Wegens Corona gaat mijn reis naar Leipzig met Pasen niet door. Een enorme teleurstelling voor alle muziekliefhebbers die deze reis hadden geboekt en ook voor hun reisleider, die zich had voorbereid op deze reis. Om toch nog een beetje mee te krijgen van wat we hebben moeten missen, wil ik wat ongetwijfeld het hoogtepunt van de reis was geweest met u bespreken.
Voor vrijdag 10 april stond de Matthaüs in de Thomaskirche op het programma, uitgevoerd door het Gewandhausorchester en het Thomanerchor. De allereerste uitvoering in 1727 vond ook in deze kerk plaats.
Gevarieerde uitvoeringspraktijk
Zelf heb ik, als sopraan in het Nederlands Kamerkoor en het Omroepkoor, de Matthäus tientallen keren uitgevoerd. Altijd was het een intense belevenis en afhankelijk van de dirigent in een bepaalde uitvoeringspraktijk.

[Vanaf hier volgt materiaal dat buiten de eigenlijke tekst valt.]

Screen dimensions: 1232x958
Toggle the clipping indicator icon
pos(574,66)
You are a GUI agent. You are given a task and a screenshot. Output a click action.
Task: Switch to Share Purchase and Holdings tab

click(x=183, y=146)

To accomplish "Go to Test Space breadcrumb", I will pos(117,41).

Ik herinner mij een uitvoering met Chailly (1999) in het Concertgebouw. Chailly wilde 100 jaar later de traditie van Mengelberg, chef-dirigent van (toen nog) het Concertgebouworkest die vanaf 1899 ieder jaar een Matthäus uitvoerde, nieuw leven inblazen.

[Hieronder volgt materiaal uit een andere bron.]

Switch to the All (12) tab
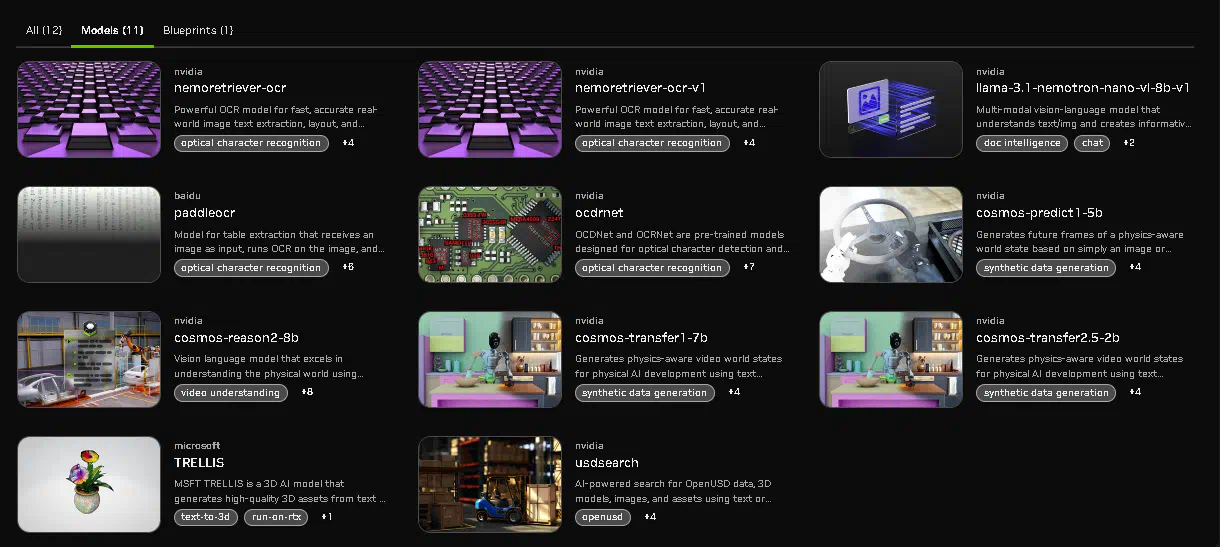Viewport: 1220px width, 547px height. (x=46, y=30)
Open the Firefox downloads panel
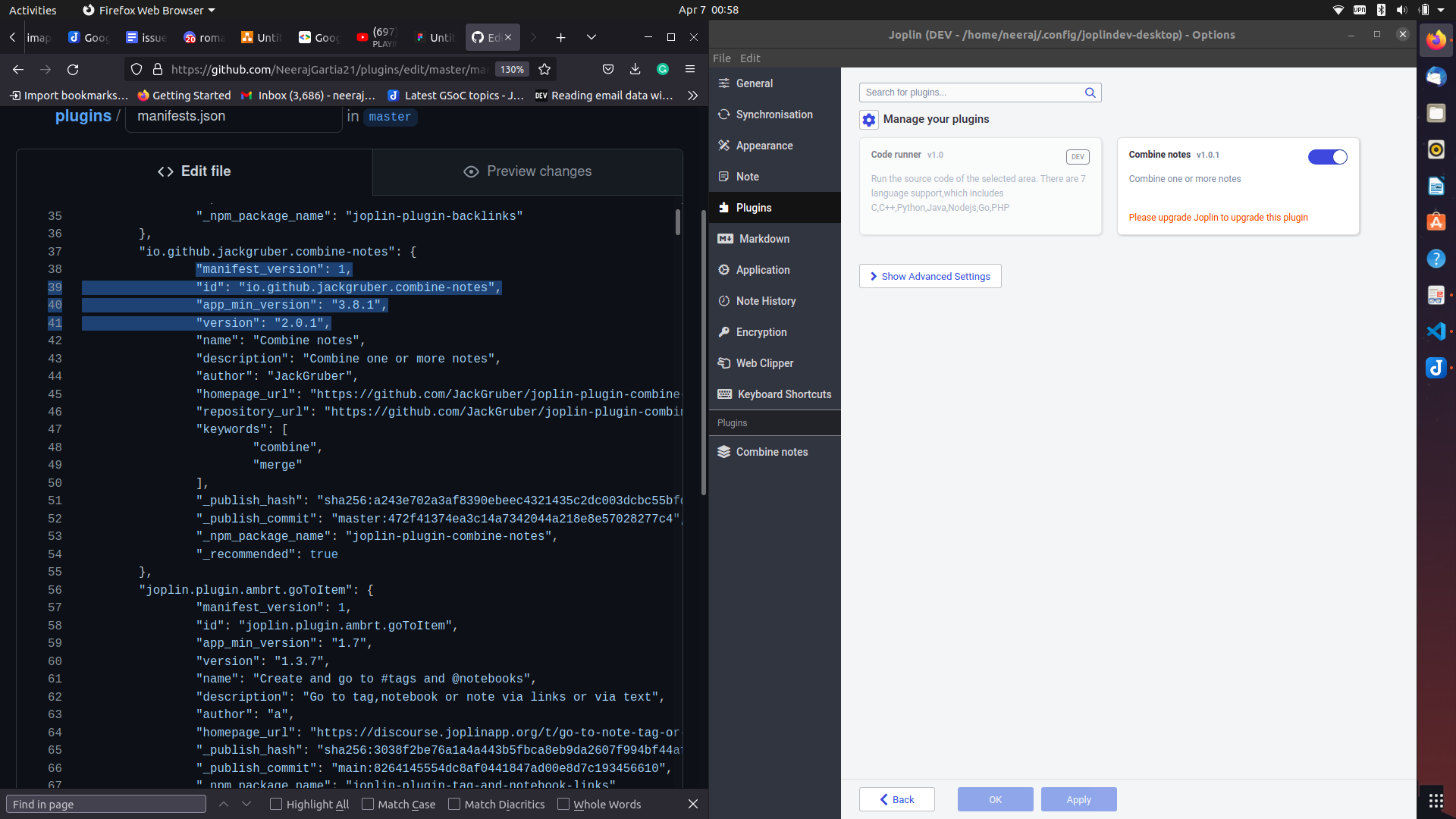1456x819 pixels. 635,70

Ter voorbereiding op dit concert had Chailly een select gezelschap van het Omroepkoor uitgenodigd naar Milaan te komen om daar deze passie met jonge Italiaanse musici uit te voeren. Het was een soort try-out voor de uitvoering in Amsterdam. Een overweldigende ervaring, deze uitvoering in Milaan. De meeste Italianen hadden het werk nog nooit gehoord en … ze vonden het prachtig, tot tranen toe geroerd. We hebben het drie maal uitgevoerd in de Chiesa San Marco.
Theatrale uitvoering
In Amsterdam waren ze niet onder de indruk van Chailly’s nogal theatrale uitvoering van de Matthäus. De recensies waren ronduit matig en ook het Koninklijk Concertgebouworkest kon zich niet vinden in deze uitvoering. Later als dirigent van het Gewandhausorchester in Leipzig heeft Chailly zich gerevancheerd. Hier volgt een klein stukje van een recensie uit het dagblad Trouw:
‘De manier waarop de Italiaanse dirigent samen met het uitstekende Dresdner Kammerchor de koralen uitvoerde, had piëtistische grootsheid. Ze vormden de prachtige rode draad door het lijdensverhaal met als absoluut hoogtepunt het koraal “Er nahm alles wohl in acht”, nadat Christus vanaf het kruis zijn moeder heeft toegesproken. Chailly heeft Bach in zijn vingers, zoveel is zeker.’
Kleine bezetting
Heel anders was de ervaring met het Nederlands Kamerkoor waar we met dirigenten als Frans Brüggen en Ton Koopman in een kleine bezetting met barokinstrumenten werkten. In de jaren ’60 werd de Matthäus-Passion van Bach uitgevoerd met een oratoriumkoor van wel honderd mensen.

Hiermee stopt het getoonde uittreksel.